Какая же всё-таки классная эта Улада, нежная, горячая, сладкая, как заморский фрукт. Данила уже забыл, когда последний раз ел фрукты, а вот на тебе – посреди заснеженной Руси дивный, дарящий блаженство плод.
Данила потерял счёт времени и сколько раз у него с Уладой было. Просто кайфовал – и всё. Прав был Воислав: это то, что ему нужно было после осады.
– Ты, наверное, храбро бился, – сказала Улада, водя пальчиками по повязкам на боку и руке, русоволосая головка её лежала в это время на груди Данилы.
– Нормально, – скупо ответил он, поправляя повязку.
– Ничего, я перевяжу заново, у меня и мазь есть – специально на Велесовом капище купила, от всех хворей помогает.
– Хорошо, – согласился Молодцов, думая, что пора вставать. Солнце уже всходило, а вставать было ой как неохота. – Слушай, у меня тут ещё кое-что для тебя есть, вот… – он вытащил из своих вещей мешочек с серебром, – от всех нас, обережных, тебе за помощь. Спасибо, что предупредила и вестника послала, помогла очень. И как ты узнала?
– Узнала вот, – ответила Улада, взвешивая на ладошке мешочек.
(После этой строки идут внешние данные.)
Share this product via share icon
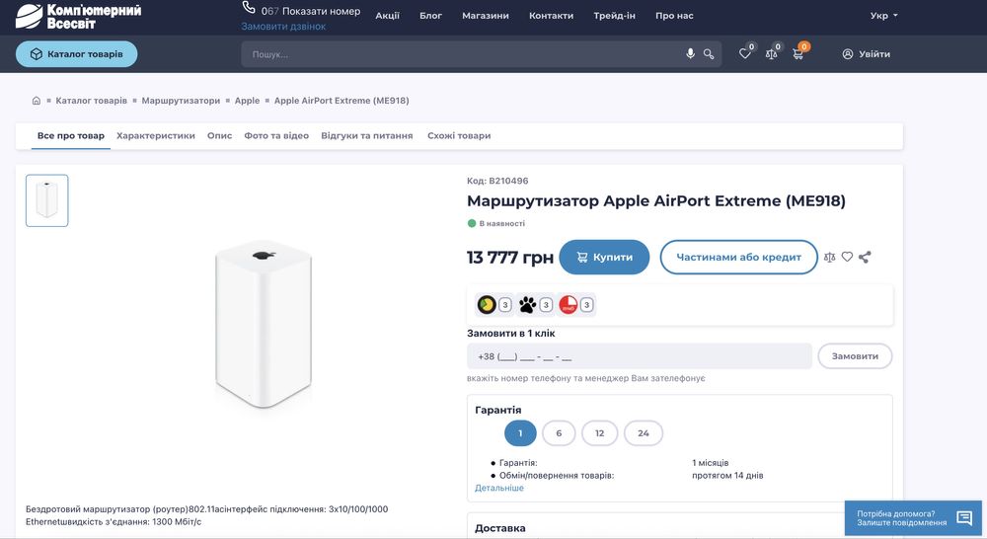 coord(865,257)
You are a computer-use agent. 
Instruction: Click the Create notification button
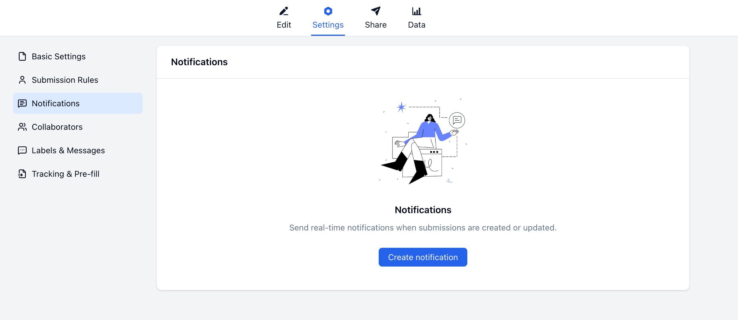pyautogui.click(x=423, y=257)
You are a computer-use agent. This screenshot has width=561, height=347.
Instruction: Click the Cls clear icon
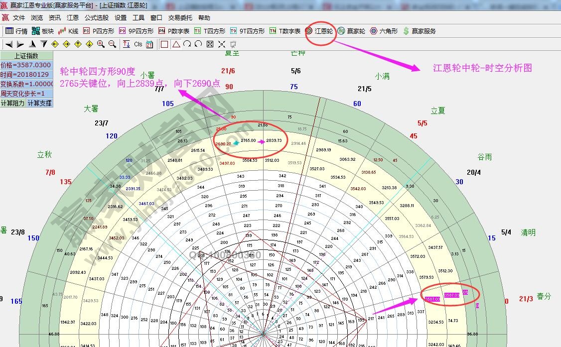pyautogui.click(x=139, y=44)
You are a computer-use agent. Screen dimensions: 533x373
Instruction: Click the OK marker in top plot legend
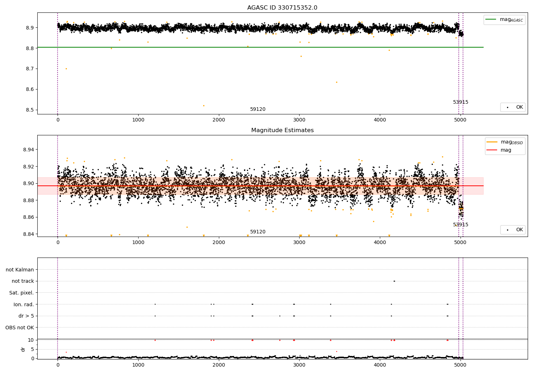coord(507,107)
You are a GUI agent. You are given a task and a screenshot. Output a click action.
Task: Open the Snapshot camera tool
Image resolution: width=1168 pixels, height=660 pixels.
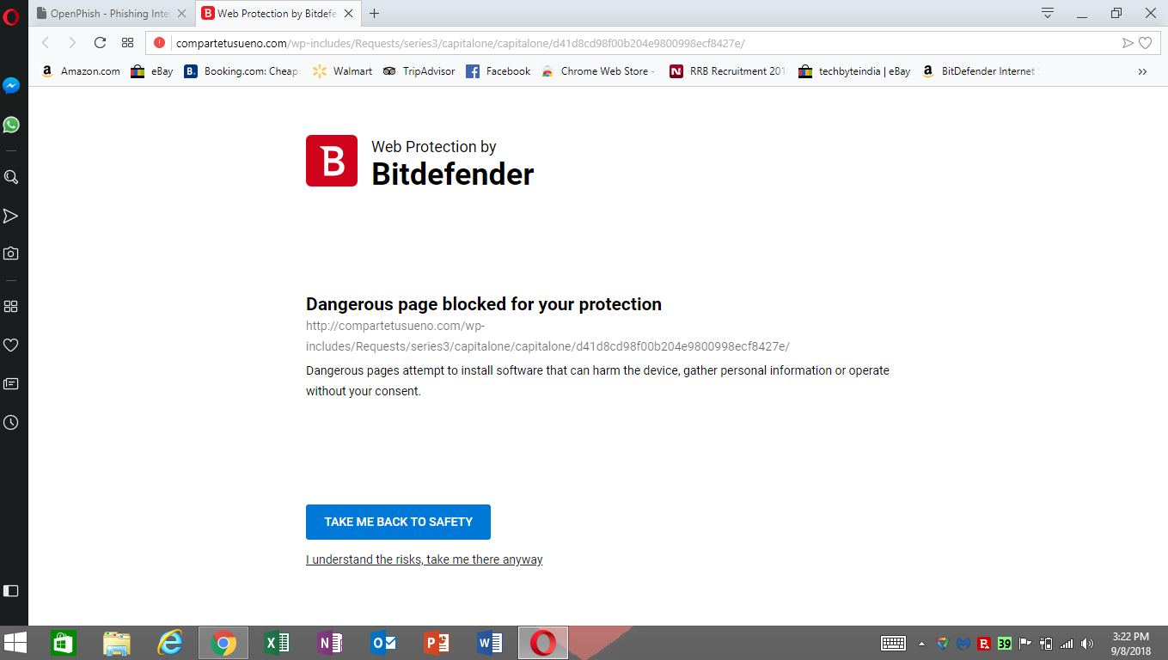(11, 254)
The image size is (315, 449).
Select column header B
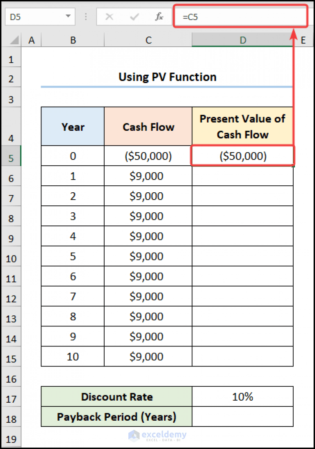(73, 40)
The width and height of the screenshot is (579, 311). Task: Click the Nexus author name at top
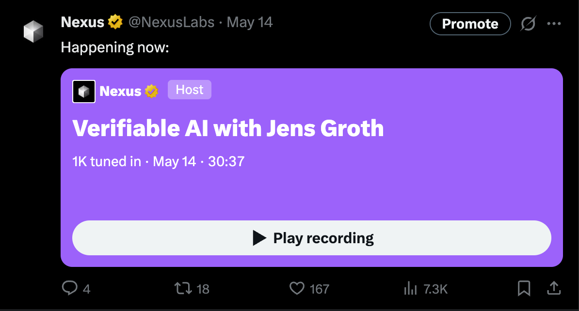(82, 22)
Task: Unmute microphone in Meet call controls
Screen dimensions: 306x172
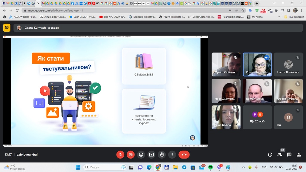Action: 120,155
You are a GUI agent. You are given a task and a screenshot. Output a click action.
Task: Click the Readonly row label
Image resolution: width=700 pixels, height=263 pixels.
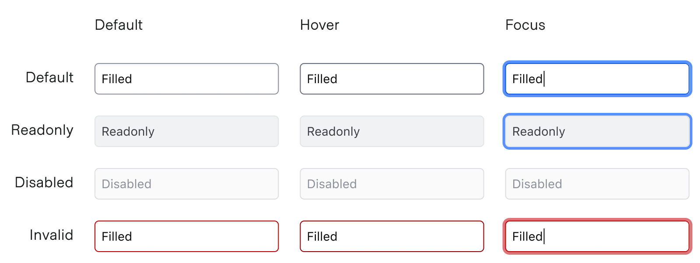click(x=42, y=130)
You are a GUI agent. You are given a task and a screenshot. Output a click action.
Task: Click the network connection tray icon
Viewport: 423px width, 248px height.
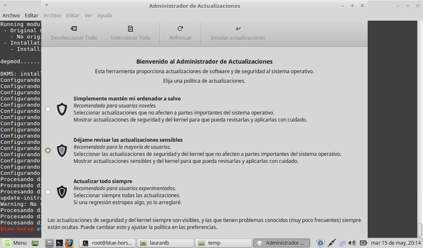coord(331,243)
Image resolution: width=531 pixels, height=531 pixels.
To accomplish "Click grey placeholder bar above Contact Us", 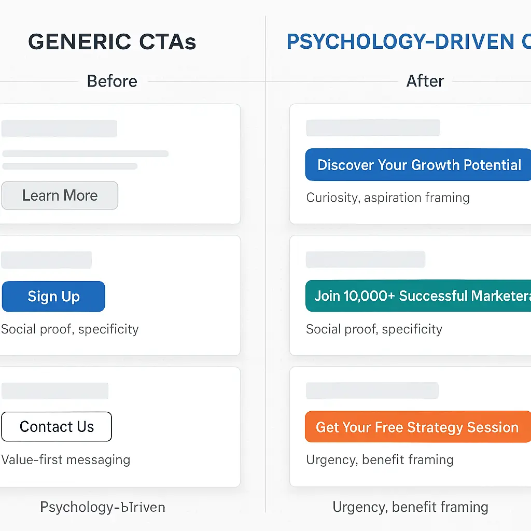I will (55, 391).
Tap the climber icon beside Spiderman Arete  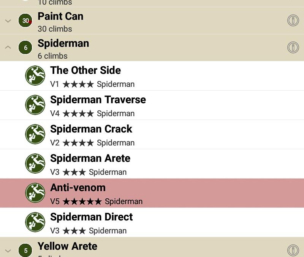click(x=35, y=163)
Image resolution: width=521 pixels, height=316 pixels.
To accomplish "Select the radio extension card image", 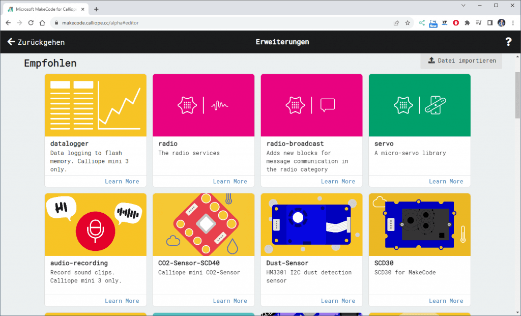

Прикинув результат, она вспыхнула удивлённой счастливой улыбкой. Быстро спрятав серебро в ворохе своей одежды, она опять прильнула к Даниле всем телом, стала нежно мимолётно целовать лицо, шею, грудь.
– Ладный мой, любый, щедрый, откуда же ты такой взялся? – приговаривала она.
Данила хмыкнул про себя, он не хотел думать, каким образом Улада узнала о планах Гуннара.
– Это не я, это от всех охранников, сказал же. Больше не знаю, чем тебе угодить.
Улада, к огорчению Молодцова, прекратила своё приятное занятие.
– А знаешь, Даниил, возьми меня с собой.
– Чего?!
– Вы же с купцом обратно в Киев поплывёте? Ну и возьмите меня с собой. Киев – город большой и богатый, там все дороги тебе открыты.